── EXTRACTED ENTRIES
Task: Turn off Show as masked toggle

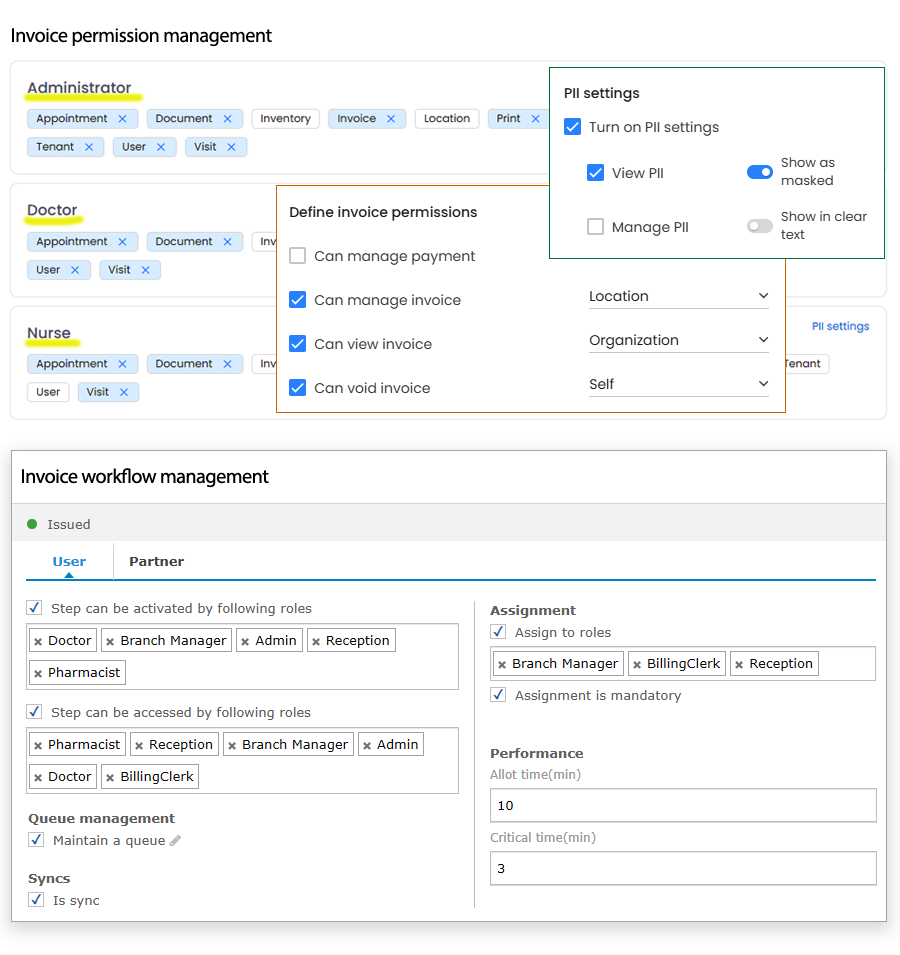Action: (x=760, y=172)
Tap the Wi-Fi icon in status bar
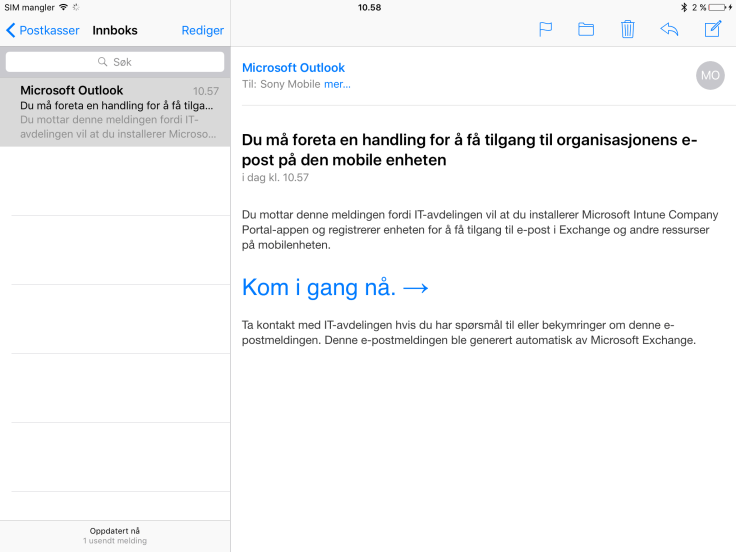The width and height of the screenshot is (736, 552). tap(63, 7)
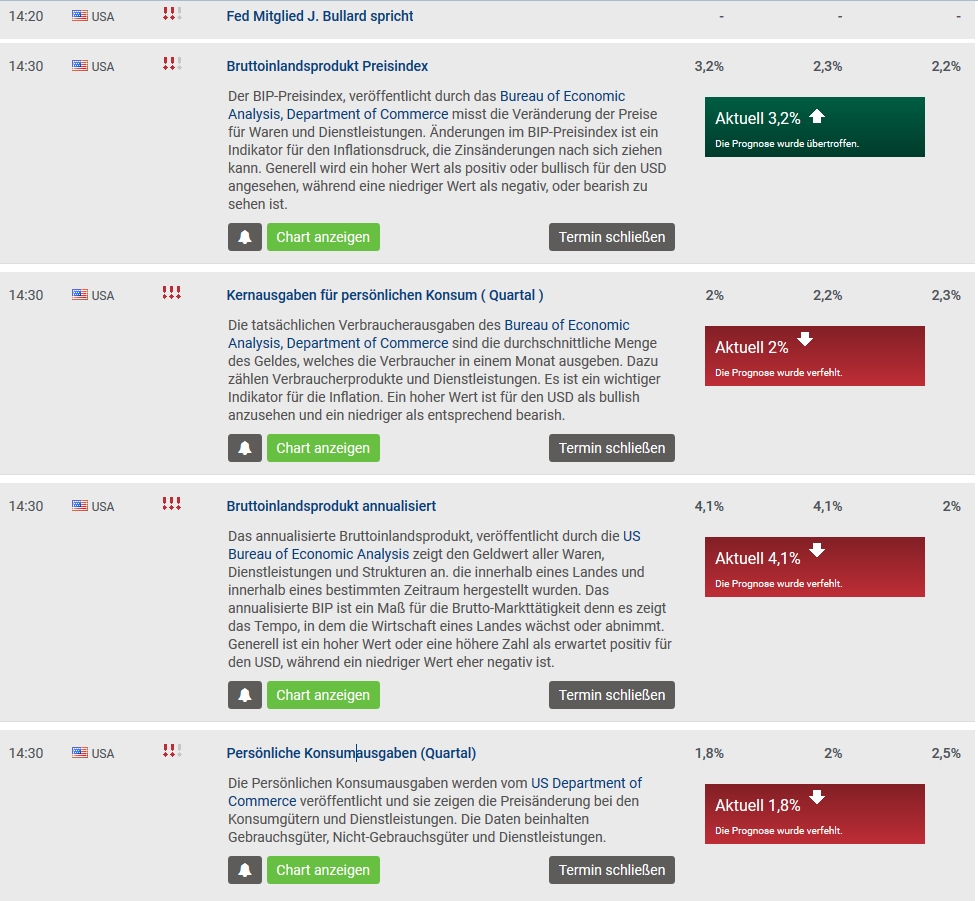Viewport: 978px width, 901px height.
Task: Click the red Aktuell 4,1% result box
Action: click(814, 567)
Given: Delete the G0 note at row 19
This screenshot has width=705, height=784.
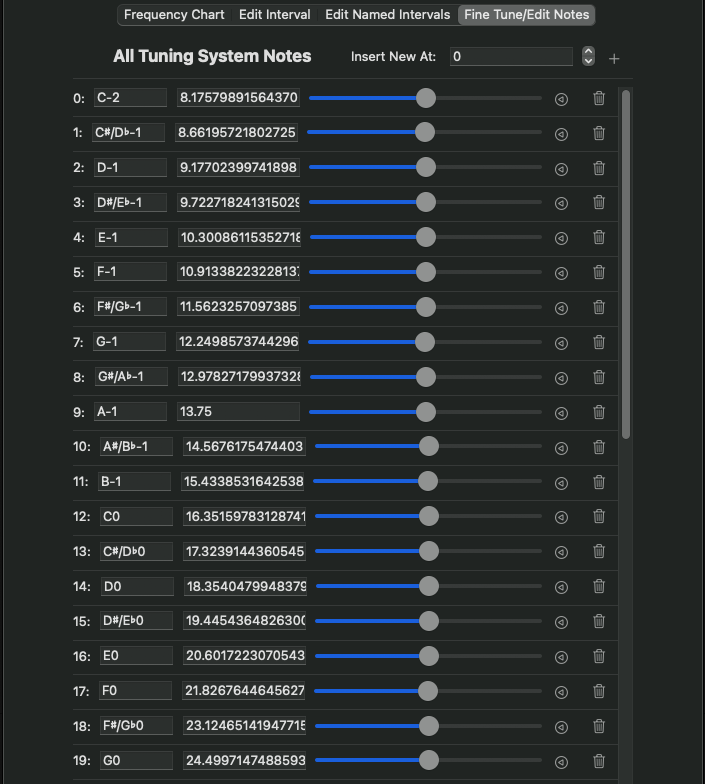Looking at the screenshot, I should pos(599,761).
────
PROBLEM
Each record above is to be returned unchanged, while any picture it holds stays out.

SOLUTION TO THIS TASK
Task: Turn off Show as masked toggle

Action: (x=760, y=172)
Tap the Wi-Fi icon in status bar
The width and height of the screenshot is (736, 552). tap(63, 7)
Viewport: 978px width, 901px height.
Task: Click the red Aktuell 4,1% result box
Action: click(814, 567)
Given: Delete the G0 note at row 19
This screenshot has width=705, height=784.
Looking at the screenshot, I should pos(599,761).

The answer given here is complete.